§ **Testo riportato**
>>>

Se mi prendessi troppo sul serio mi prenderei in flagranza di reato. Di cosa discetto stasera e, soprattutto, al cospetto di quali ombre? Qualche parola la voglio dedicare alla memoria di un signore che ha lasciato il corpo da pochi giorni. Costui per buona parte della sua ultima incarnazione è stato un musicista, ma poi una malattia neurodegenerativa lo ha costretto ad abbandonare la propria carriera.
Conobbi Lino, questo il suo nome, alcuni anni fa grazie a mia madre, e una sera gli regalai un vinile del gruppo nel quale aveva miliato negli anni settanta. Era un tipo simpatico, estroso e spero che le sue prossime esistenze si svolgano nel migliore dei modi. Un paio di anni fa ci eravamo ripromessi di fare un’altra cena a casa sua, con quella famiglia che gli voleva tanto bene, ma poi la pandemia e questa vita di merda ce lo hanno impedito. Ciao Lino, bon voyage.

<<<

§ **Dati riportati**
>>>

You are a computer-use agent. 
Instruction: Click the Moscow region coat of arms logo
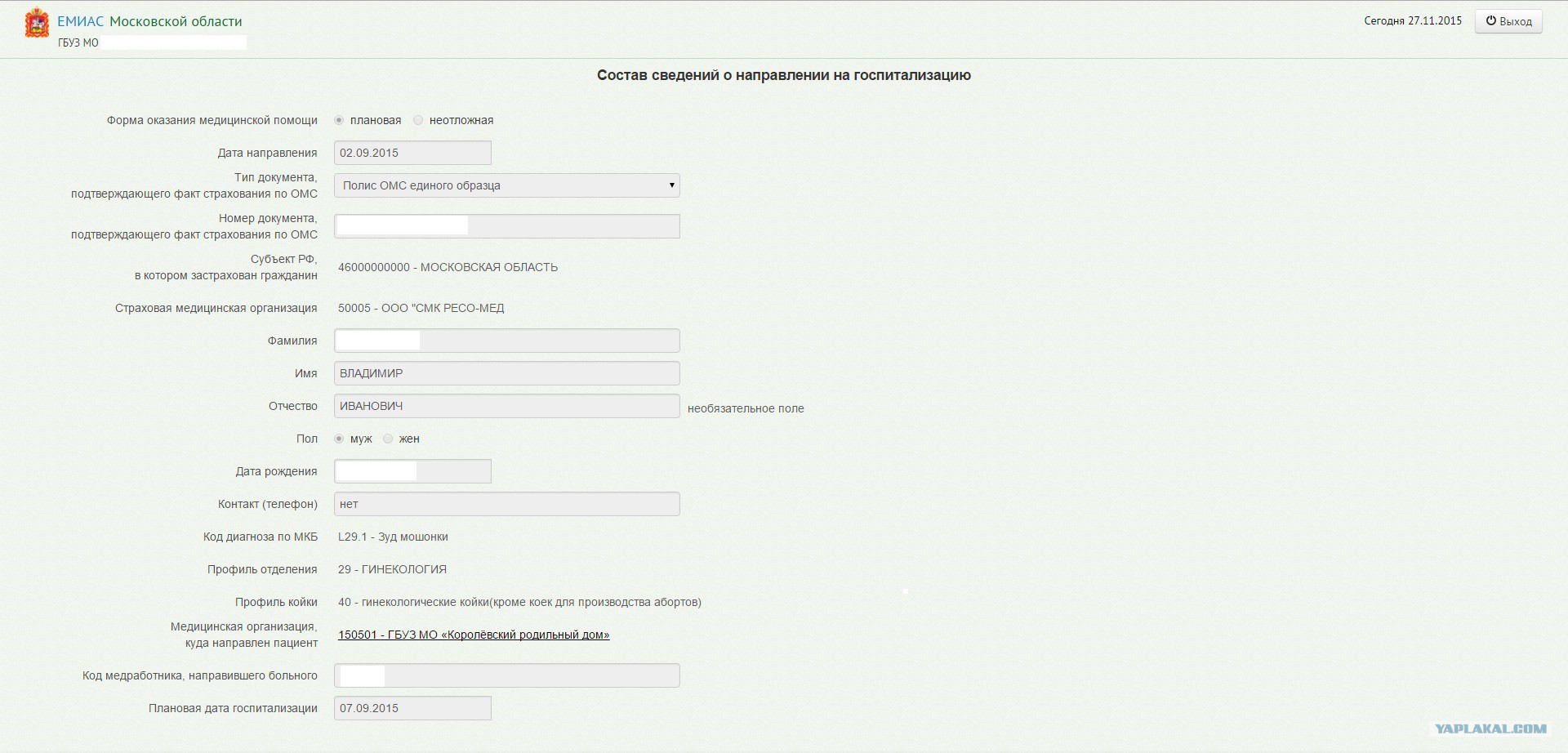tap(37, 24)
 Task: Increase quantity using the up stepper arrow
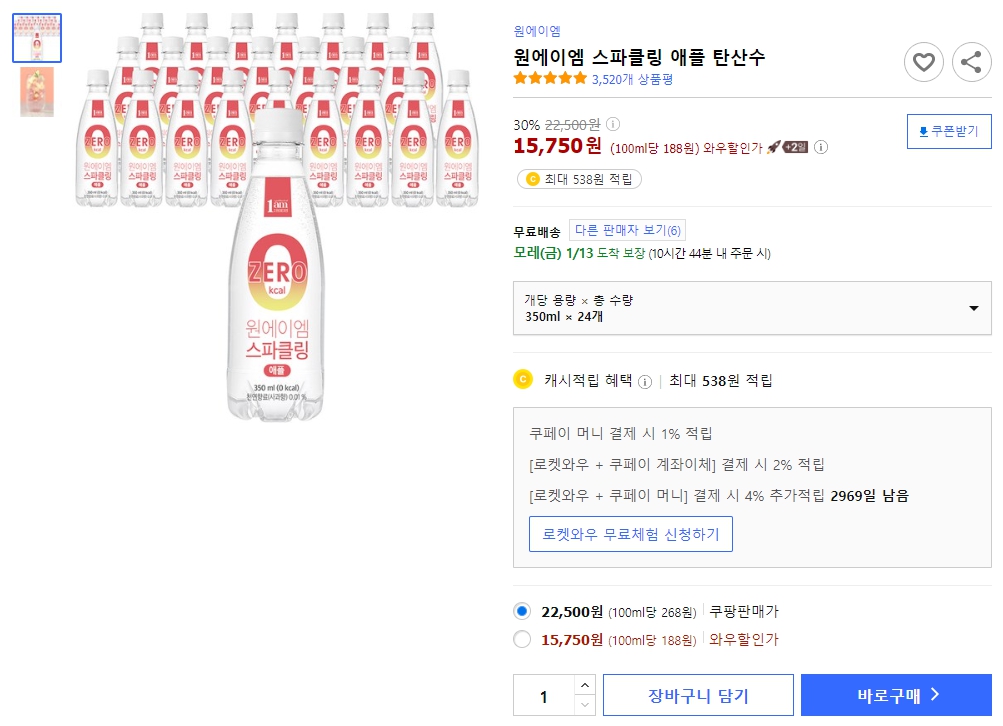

<<<

§ **Esercizi**
1) Indica se ciascuna delle affermazioni seguenti concorda con il ricordo di Lino, rispondendo sì o no e citando esattamente le parole del ricordo che lo stabiliscono. (a) Chi scrive ha conosciuto Lino grazie alla propria madre. (b) Lino ha lasciato la carriera di musicista a causa di un incidente. (c) La cena promessa a casa di Lino si è svolta un paio di anni fa.
2) Spiega in una o due frasi perché, secondo il ricordo di Lino, la cena a casa sua non ha avuto luogo.
3) Prosegui il ricordo di Lino a partire dalla sua ultima frase.

§ **Soluzioni per numero**
1)
(a) Sì: "Conobbi Lino, questo il suo nome, alcuni anni fa grazie a mia madre".
(b) No: "una malattia neurodegenerativa lo ha costretto ad abbandonare la propria carriera".
(c) No: "ma poi la pandemia e questa vita di merda ce lo hanno impedito".

2) La cena, promessa un paio di anni prima, non si è fatta perché la pandemia e "questa vita di merda" lo hanno impedito.

3)
A casa non ho una lavapiatti né un’asciugatrice, ma nemmeno una macchina per elaborare i lutti giacché non ne ho bisogno: la morte è una fase intermedia e questa mia intima certezza non ha contorni consolatori né religiosi. Il tempo sottrae ogni cosa dalla rispettiva attualità ed è come una danza di cui taluni non conoscono i passi o non sanno seguire la cadenza. La nostalgia è un difetto di fabbricazione del presente, così come per altri versi lo è la noia, ma quale autorità ho io per affermare certe cose? In realtà le ripeto a me stesso, così sgombro il campo dai dubbi e lo metto a disposizione per le mine antiuomo. C’è chi si toglie la vita e chi vorrebbe averne ancora un po’: buffo questo mondo, vero? Io continuo a cercarmi dentro perché le scoperte più stupefacenti a cui abbia mai assistito sono sempre state endogene. Forse non sono comprensibile, la mia acqua non è potabile, ma anch’io non capisco altri individui né posso abbeverarmi alle loro stesse fonti. Ognuno si disseti come vuole, però che almeno la manna dal cielo sia uguale per tutti, certificata dall’Europa o dall’Iperuranio.